Adam: “This IPO is just driven by greed and the need for Schwarzman to be officially listed as one of the members of the north of $10 billion Forbes’ club… The same greed is driving CEOs of publicly listed company to go private, as through such an exercise they can increase their salaries and overall compensation without attracting the fury of public shareholders… What about the possibility of activists raiding a publicly listed Blackstone for meager performance, or need to divest some investments?”

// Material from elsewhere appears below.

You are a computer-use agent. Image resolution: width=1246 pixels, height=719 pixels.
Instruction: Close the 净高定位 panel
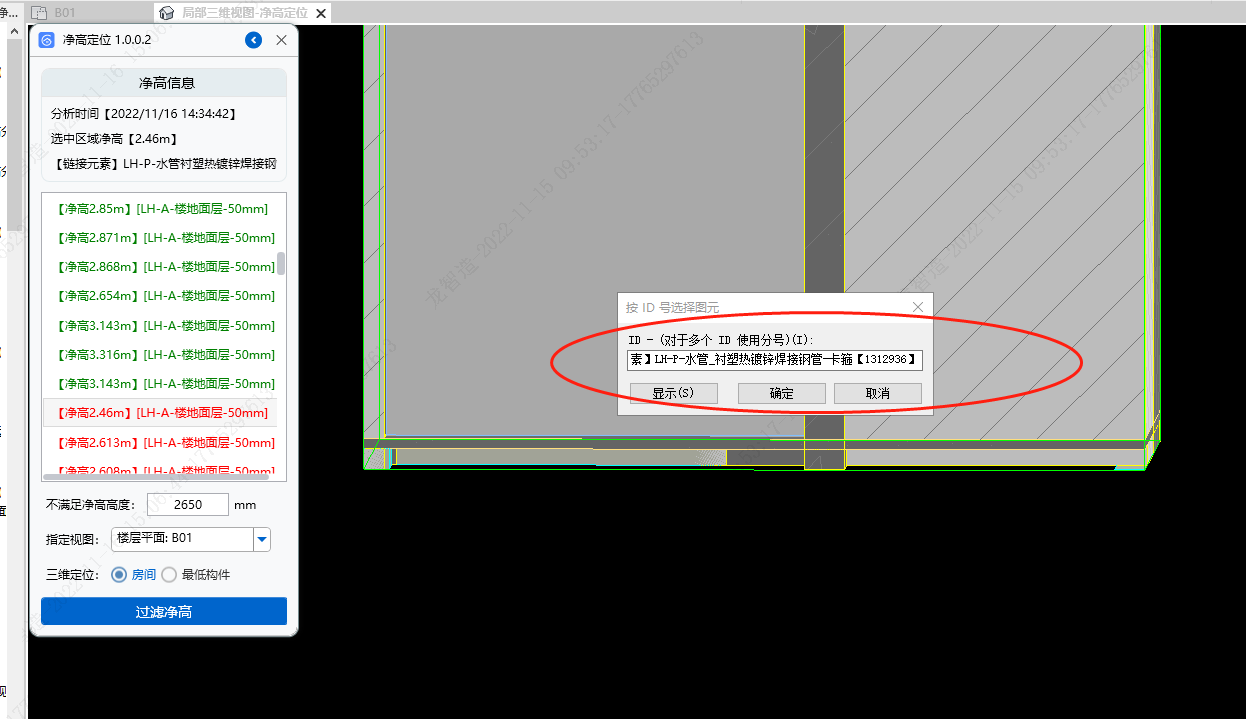[x=281, y=40]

Josh: “I keep reading that TPG will be the next to file for an IPO, but wouldn’t Carlyle, KKR or Apollo make more sense? You wrote about the importance of Blackstone being a diversified asset management firm as opposed to a private equity-only firm – but TPG is more the latter than the former.” Agreed Josh, and Scott Sperling of TH Lee Partners made a similar point about his own firm on CNBC last Friday. But I expect most of those firms – including TPG – to at least get into queue by filing S-1s, and then waiting to hear about what qualities the Blackstone buyers are most interested in.

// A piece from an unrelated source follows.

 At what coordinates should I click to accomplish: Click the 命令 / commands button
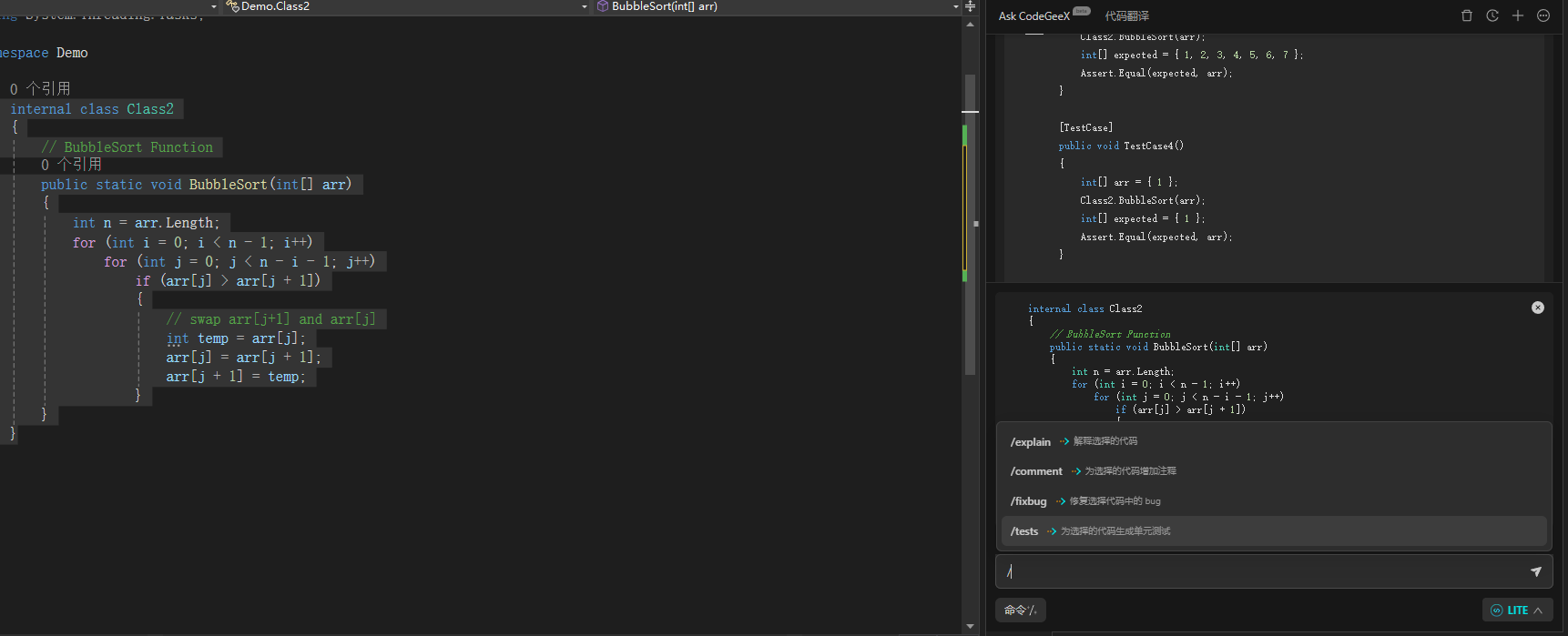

*** Arden on my note last Friday that SoCal is poised to surpass New England as the second-most popular place for VC investment: “A big part of it is obviously deal-flow, but I also think that East Coast VCs are more willing to travel west than vice versa. They also are more likely to put partners on the ground in satellite offices. Just look at firms like CRV and Greylock – they are now purely bo-coastal, if not more tilted toward the West.” Great point Arden. Here’s a more extreme case in point: Spark Capital (which is prepping a new fund) is a Boston-based firm with not a single portfolio company in New England. It’s got a couple in New York and in flyover country, but the most are in California.

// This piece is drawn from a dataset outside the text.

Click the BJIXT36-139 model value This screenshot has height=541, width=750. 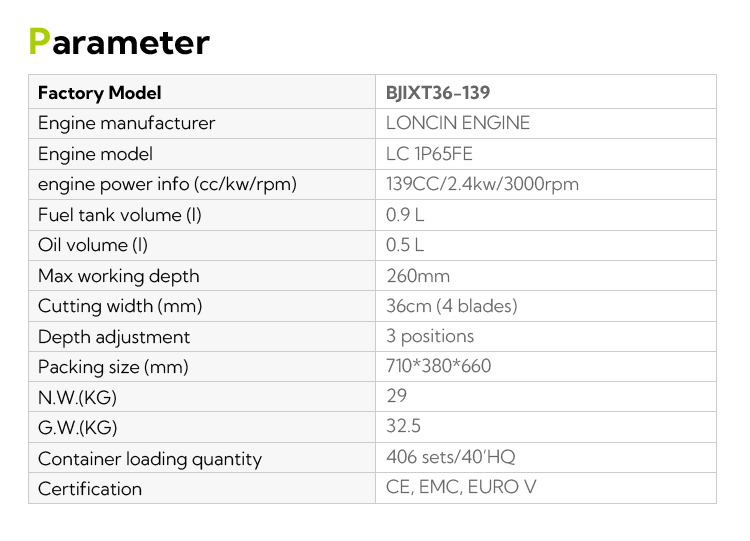438,93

*** Melanie: “I’m surprised that Romney didn’t perform better in the Presidential Poll, given his private equity background. Maybe even more surprised that Obama was the leader, given how much private equity investors harp about experience.” Agreed on both counts Melanie – and particularly about Romney. I must be in a Boston/Bain cocoon, because all the big PE folks I speak with seem to be supporting Romney (more a Bain cocoon than a Boston one, actually, since the ex-Gov isn’t too popular in these parts anymore). Perhaps they just didn’t participate…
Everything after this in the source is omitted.